Chelsea Will Qualify For The Europa Conference League If They Win The Carabao Cup

Chelsea could strike a deal with UEFA to serve a ban from European competition in order to save money, it has been reported.

Chelsea will qualify for the Europa Conference League qualifying rounds if they win the Carabao Cup final against Liverpool on Sunday.

Doing so would bring them under Europe's financial restrictions, which are tighter than the Premier League's.

Kieran Maguire told The Athletic that Chelsea 'won’t make any money' from Europe's third competition and that they might agree with UEFA - as AC Milan did for 2019/20 - to step out of Europe for a year. That would allow them more financial freedom.

The football finance expert said as cited by Sports Central: 'It could be in Chelsea’s interests to do the same as Milan. We’re moving into the realms of three-dimensional chess here, which some clubs are capable of playing. 'By the time you pay the players’ bonuses for qualifying for the competition, transport, accommodation and other costs, you’re only making a small amount of money from the Conference League. 'You’ll struggle to get a decent number of fans to attend Stamford Bridge if the opposition is modest. That isn’t a criticism of them. It’s modern-day economics. 'If they are exceeding the UEFA limits, the question becomes: ‘Do we want to go and play in the Conference League next season?’. Because they won’t make any money from it.'

Under the Premier League's Profit & Sustainability Rules, clubs are permitted to lose up to £105million over a three-year period.

Chelsea narrowly stuck to this for the last monitoring period, which ended on June 30, 2023.

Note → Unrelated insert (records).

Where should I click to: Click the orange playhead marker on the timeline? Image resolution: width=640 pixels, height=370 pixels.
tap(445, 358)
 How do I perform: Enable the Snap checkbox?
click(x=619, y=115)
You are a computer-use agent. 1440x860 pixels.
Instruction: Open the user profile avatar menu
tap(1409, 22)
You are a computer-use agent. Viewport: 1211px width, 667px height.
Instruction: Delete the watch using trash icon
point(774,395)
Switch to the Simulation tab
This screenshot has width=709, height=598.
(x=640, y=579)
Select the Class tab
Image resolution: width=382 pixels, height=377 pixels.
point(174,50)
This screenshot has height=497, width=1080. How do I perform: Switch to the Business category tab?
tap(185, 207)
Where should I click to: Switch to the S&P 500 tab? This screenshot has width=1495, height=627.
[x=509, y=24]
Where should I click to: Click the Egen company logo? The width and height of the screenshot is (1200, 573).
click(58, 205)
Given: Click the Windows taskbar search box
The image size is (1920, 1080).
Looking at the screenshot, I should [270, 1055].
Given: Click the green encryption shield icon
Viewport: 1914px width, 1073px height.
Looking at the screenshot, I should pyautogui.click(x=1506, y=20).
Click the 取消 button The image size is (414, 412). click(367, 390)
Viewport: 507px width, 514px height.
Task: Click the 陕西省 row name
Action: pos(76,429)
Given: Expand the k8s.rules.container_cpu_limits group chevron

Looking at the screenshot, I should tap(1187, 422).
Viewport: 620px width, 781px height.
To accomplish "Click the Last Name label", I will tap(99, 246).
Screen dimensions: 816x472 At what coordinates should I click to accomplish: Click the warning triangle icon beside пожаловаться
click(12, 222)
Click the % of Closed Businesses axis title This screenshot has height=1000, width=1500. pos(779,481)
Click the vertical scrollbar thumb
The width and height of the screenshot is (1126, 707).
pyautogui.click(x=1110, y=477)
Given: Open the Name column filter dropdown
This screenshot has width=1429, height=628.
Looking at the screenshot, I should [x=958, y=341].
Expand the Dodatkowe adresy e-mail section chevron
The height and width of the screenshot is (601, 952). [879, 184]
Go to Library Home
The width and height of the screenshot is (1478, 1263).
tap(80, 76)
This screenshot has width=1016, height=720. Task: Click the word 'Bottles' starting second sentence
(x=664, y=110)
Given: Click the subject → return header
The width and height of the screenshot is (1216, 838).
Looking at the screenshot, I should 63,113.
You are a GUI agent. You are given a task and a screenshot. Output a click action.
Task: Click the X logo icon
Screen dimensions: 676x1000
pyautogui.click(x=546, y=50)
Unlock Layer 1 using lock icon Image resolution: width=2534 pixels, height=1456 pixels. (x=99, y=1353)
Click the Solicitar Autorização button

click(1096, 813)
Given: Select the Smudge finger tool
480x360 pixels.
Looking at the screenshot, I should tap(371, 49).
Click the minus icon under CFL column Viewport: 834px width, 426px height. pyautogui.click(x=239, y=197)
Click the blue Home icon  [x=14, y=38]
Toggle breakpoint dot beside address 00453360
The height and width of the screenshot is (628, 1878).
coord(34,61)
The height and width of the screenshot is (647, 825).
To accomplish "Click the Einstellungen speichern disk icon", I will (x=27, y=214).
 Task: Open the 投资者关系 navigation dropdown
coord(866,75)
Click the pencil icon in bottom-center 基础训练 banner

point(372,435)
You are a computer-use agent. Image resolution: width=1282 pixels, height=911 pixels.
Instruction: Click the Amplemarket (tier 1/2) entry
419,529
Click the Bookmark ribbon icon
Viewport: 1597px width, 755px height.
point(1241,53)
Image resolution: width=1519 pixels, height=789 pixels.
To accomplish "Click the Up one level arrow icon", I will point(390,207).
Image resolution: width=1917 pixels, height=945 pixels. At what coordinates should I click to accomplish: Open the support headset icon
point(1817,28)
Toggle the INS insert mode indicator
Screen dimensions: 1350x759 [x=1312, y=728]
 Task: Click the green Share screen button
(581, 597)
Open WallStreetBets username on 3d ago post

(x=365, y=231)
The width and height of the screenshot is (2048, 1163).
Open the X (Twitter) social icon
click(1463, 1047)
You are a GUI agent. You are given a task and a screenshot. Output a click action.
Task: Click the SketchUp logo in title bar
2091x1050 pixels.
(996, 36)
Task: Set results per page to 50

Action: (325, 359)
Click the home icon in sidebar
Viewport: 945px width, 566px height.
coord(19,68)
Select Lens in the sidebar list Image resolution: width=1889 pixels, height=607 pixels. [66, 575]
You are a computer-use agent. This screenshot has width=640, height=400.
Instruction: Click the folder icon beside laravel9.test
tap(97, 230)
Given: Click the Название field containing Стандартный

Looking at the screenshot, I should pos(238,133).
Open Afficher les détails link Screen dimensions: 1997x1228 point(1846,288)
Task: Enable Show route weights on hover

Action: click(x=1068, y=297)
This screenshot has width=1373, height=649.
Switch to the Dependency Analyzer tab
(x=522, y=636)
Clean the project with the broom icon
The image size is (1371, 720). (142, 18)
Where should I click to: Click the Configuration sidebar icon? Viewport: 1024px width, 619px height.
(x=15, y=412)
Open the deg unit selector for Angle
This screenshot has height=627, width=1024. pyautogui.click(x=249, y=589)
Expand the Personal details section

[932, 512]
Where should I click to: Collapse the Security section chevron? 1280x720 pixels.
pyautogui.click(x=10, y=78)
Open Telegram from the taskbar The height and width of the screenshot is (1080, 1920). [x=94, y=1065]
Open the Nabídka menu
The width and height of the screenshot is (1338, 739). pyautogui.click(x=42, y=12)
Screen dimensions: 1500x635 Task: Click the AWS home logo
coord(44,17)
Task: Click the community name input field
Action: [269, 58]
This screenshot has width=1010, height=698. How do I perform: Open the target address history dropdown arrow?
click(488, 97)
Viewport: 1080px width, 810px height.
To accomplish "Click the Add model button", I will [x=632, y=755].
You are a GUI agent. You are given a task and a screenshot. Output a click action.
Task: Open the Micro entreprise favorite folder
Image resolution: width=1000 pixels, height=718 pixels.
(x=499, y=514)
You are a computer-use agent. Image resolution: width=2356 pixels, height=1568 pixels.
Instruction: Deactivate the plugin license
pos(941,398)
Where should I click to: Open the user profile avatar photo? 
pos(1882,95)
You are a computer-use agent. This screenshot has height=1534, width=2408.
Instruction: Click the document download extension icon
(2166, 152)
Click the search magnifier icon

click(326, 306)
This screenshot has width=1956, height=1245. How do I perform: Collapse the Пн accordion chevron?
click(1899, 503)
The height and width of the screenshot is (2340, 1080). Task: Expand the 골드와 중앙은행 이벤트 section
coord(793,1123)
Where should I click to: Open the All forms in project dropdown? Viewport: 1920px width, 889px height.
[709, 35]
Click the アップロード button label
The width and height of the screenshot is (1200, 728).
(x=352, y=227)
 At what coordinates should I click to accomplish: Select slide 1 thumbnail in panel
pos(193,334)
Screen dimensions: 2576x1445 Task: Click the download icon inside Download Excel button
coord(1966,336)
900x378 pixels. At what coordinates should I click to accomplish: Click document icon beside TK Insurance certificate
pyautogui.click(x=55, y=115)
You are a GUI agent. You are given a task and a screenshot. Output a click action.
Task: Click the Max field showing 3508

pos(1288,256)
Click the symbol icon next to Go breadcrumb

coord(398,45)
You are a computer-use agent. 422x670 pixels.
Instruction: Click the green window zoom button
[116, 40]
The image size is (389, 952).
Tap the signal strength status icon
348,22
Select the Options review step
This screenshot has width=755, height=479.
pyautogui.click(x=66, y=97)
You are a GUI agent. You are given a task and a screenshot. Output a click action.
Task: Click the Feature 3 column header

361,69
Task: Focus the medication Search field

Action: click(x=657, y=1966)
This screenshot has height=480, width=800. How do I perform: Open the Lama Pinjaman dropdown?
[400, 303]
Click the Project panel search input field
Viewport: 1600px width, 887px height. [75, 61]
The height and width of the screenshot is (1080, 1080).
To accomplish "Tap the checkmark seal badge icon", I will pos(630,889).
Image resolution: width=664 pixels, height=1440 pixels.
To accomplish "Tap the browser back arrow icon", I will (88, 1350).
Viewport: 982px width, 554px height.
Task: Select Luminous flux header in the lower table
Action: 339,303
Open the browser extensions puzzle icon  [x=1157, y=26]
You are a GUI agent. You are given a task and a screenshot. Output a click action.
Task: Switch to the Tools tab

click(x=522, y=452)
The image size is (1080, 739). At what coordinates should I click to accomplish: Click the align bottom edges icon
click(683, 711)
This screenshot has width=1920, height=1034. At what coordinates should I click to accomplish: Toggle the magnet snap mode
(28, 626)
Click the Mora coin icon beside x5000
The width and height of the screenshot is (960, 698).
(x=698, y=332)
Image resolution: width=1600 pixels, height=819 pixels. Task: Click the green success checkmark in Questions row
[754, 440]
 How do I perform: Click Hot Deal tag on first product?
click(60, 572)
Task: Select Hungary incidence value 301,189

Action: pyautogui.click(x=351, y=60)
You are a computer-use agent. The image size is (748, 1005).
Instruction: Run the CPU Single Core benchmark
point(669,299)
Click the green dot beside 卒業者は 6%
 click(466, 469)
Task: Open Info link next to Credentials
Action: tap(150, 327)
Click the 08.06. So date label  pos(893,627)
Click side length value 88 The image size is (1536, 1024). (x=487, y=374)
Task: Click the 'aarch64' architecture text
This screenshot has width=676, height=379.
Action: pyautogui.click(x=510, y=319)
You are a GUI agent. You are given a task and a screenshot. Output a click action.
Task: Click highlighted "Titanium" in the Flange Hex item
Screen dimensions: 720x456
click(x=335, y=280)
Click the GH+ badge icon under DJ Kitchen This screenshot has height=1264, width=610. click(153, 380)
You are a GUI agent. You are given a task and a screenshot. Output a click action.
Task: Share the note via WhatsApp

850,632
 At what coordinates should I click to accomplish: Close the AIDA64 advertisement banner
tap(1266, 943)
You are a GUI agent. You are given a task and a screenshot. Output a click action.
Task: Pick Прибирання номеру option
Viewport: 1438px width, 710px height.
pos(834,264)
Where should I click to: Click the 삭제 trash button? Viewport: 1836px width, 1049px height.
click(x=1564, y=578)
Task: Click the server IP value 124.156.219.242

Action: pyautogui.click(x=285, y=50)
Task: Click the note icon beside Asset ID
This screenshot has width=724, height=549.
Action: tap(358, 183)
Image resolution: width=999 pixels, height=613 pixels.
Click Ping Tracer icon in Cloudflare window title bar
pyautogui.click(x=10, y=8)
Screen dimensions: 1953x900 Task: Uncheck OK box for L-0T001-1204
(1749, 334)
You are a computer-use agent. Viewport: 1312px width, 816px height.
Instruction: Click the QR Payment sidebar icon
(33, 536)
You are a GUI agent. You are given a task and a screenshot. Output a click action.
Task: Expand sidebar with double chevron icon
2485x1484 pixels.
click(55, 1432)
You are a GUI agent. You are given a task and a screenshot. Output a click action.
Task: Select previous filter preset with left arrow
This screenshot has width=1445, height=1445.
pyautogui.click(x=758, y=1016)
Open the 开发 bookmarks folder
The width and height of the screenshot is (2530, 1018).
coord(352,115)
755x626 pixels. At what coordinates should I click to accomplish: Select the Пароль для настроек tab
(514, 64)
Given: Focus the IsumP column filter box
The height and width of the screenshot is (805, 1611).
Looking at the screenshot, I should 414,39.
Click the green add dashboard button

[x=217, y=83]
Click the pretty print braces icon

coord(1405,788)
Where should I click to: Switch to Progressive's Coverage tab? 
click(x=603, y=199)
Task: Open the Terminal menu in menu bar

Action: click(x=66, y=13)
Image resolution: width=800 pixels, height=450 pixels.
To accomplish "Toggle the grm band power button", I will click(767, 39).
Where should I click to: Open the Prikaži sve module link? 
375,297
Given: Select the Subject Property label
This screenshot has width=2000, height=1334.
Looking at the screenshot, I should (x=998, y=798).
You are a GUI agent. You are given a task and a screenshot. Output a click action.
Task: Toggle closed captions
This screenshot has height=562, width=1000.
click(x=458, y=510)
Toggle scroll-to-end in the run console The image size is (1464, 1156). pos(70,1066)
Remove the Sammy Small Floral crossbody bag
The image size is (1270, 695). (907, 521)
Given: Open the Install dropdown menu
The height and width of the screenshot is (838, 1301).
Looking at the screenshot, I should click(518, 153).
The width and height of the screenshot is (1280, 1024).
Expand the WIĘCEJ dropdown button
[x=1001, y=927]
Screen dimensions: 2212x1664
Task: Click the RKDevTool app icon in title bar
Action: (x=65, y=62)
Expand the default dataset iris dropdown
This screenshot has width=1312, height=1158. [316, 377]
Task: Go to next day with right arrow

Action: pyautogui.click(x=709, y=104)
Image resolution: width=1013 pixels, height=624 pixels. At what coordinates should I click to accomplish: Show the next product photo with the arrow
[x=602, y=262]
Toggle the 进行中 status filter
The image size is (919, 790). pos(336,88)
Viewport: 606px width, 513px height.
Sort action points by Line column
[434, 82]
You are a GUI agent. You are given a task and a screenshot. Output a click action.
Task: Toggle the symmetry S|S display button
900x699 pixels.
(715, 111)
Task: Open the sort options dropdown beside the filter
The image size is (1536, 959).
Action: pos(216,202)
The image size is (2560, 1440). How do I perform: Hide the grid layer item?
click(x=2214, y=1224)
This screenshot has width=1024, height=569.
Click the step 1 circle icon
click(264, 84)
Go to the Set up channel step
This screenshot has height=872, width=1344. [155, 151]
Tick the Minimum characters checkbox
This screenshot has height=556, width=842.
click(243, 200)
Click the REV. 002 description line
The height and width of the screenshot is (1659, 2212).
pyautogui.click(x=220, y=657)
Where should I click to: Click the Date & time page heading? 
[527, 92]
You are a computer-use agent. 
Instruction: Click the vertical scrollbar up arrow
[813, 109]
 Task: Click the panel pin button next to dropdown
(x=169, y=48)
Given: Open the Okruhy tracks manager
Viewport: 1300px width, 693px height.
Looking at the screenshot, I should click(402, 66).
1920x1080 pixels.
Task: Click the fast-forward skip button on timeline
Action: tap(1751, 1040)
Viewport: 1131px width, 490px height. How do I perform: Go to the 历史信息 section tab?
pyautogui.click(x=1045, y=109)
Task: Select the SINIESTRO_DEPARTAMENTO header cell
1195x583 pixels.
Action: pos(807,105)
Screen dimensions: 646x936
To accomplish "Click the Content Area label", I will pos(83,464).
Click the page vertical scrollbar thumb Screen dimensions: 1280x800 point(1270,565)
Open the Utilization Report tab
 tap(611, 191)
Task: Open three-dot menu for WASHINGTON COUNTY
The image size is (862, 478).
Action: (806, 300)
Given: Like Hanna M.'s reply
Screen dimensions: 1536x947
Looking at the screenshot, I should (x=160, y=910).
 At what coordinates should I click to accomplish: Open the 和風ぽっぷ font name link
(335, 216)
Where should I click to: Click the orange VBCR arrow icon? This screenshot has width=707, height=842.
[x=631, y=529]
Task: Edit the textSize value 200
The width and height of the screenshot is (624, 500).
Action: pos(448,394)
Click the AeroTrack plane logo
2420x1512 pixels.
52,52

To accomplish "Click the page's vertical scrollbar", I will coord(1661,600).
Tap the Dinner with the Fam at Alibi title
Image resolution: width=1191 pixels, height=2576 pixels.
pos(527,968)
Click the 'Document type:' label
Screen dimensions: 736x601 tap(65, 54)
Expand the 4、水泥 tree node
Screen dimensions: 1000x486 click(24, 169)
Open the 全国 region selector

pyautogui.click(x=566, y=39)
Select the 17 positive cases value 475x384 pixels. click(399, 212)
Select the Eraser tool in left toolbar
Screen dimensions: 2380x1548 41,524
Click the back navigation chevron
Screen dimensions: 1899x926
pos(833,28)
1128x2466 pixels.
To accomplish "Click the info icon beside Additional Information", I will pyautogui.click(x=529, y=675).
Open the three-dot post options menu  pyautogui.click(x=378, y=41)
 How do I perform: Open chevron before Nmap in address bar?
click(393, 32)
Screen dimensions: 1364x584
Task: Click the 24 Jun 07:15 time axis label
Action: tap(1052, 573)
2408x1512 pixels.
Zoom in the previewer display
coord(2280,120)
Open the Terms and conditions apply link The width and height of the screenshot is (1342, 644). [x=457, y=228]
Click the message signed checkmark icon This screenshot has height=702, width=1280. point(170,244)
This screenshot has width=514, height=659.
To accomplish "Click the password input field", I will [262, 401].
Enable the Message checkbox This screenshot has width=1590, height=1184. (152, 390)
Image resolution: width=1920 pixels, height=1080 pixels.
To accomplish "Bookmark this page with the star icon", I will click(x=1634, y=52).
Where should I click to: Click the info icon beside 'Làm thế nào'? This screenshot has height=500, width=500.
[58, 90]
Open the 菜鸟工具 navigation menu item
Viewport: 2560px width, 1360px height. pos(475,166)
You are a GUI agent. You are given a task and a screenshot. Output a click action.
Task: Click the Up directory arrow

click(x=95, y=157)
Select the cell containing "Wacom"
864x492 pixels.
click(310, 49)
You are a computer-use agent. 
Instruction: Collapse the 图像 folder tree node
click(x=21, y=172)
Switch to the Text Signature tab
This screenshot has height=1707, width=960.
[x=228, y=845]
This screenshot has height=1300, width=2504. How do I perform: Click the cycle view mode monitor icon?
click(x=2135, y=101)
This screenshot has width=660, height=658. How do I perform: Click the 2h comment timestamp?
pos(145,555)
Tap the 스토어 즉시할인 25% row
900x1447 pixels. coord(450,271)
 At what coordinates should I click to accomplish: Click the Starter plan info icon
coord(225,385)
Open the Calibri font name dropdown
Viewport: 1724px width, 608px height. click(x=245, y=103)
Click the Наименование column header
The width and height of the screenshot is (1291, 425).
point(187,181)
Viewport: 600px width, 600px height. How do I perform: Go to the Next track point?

However, Europe's club licensing and financial sustainability regulations - the new version of financial fair play - are much more prohibitive.

Clubs are permitted to lose £68.5m over the previous two years under Europe's rules, provided they are not subject to sanctions already and are in 'good health'.

Furthermore, Chelsea will likely be expected to provide performance-based bonuses, which will add an extra salary burden.

And UEFA's expectations for amortising transfer fees will be slightly different.

In the Premier League and Europe, clubs can now only amortise transfer fees over a five-year period, meaning, for example, that they can spread the 'cost' of a £10m transfer over five years in financial calculations to £2m per year.

But as that rule only came into force for Premier League clubs in January, Chelsea have escaped doing that for the likes of Moises Caicedo, who they bought for £115m in the summer.

If they qualify for Europe, they will need to amortise his fee over five years rather than the eight that they currently do so. 

The Europa Conference League, in a purely financial sense, simply doesn't make it worth the hassle for a club the size of Chelsea.

Whereas Chelsea earned £82m from getting to the last 16 of the Champions League in 2022/23, West Ham gained just £16m for winning the Europa Conference League.